**Information provided:**
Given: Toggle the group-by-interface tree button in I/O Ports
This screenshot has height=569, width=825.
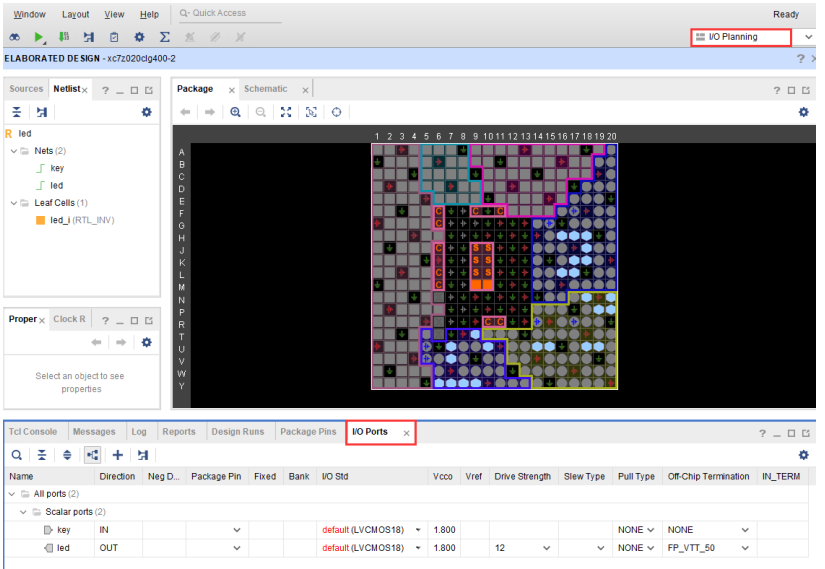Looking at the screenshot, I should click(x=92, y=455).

...

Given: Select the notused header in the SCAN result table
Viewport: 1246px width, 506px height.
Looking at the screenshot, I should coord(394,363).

**Exercise aim:** Return only the lines of the records in which the string "Given" appears.

**Exercise solution:**
Given: Toggle the group-by-interface tree button in I/O Ports
Given: Select the notused header in the SCAN result table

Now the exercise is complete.